День Сэма (сборник) - Влад Маврин
Шрифт:
Интервал:
Закладка:
Закончив с делами, Илья собрался уходить. Николай и Зинаида вышли его провожать.
– Жалко продавать дом, долго я в нём прожил, – сказал Николай, обращаясь к Илье. Заметив немой вопрос, он добавил: – С Зиной-то мы женаты всего пять лет, а в доме я живу уже тридцать.
Илья, за годы, прожитые в Америке, замечал – в эмиграции (впрочем, как в армии или в тюрьме) – кого ни спроси: «Когда приехал?» – не задумываясь, сразу же ответят, словно дни считают. Вот и сейчас он по привычке мысленно отсчитал тридцать лет назад, получалось прилично, и вслух сказал:
– Это что ж, вы в Америку приехали аж в начале 70-х?!
И тут Николай удивил Илью:
– Да нет, это я в этом доме живу тридцать лет, а в Америку я приехал в 56-м году.
Илья наморщил лоб – хотелось самому найти ответ.
– Как же это вам удалось, ведь тогда никого из Союза не выпускали?
Николай улыбнулся.
– А я не из Союза, я из Австрии.
В голову Ильи по-прежнему никакого путного объяснения не приходило.
– Ага, – машинально подтвердил он и тут же спросил: – А как же вы в Австрию попали?
Прежде чем он ответил, Илья почувствовал, что Николай охотно поддерживает разговор.
– В Австрии я прожил одиннадцать лет, с 1945 года.

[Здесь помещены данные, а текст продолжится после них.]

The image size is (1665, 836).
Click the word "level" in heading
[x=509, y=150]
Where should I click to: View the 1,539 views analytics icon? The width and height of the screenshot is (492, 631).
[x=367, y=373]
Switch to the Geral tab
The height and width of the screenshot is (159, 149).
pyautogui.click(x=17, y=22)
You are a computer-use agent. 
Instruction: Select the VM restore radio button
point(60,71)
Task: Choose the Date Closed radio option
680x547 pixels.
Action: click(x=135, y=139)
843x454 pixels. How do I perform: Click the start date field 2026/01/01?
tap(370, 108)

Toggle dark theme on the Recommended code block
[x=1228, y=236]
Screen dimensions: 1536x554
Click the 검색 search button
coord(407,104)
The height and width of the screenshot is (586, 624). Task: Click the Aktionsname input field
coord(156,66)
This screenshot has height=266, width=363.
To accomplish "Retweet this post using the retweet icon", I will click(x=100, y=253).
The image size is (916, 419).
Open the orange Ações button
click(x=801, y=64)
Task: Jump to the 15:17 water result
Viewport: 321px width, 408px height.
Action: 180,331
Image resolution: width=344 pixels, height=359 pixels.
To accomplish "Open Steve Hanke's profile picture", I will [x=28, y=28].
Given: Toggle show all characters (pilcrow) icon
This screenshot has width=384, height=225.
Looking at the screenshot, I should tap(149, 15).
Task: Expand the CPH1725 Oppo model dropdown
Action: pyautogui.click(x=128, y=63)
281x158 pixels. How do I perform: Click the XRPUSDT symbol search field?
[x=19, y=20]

Ну вот, наконец-то всё стало ясно, выстроилась линия ещё одной судьбы, уже достаточно известной людям послевоенного поколения, к которому принадлежал Илья. Да, это они проходили, эта жизненная схема укладывалась в его понимании. Он снова был на коне. И задал вопрос, считая его риторическим, не требующим ответа:
– Это вас немцы во время войны в Германию на работы угнали?!
По годам воевать ему было рановато, значит, плен его миновал.
– Да нет, – ответил он, – я в немецкой армии служил, – сказал просто и буднично.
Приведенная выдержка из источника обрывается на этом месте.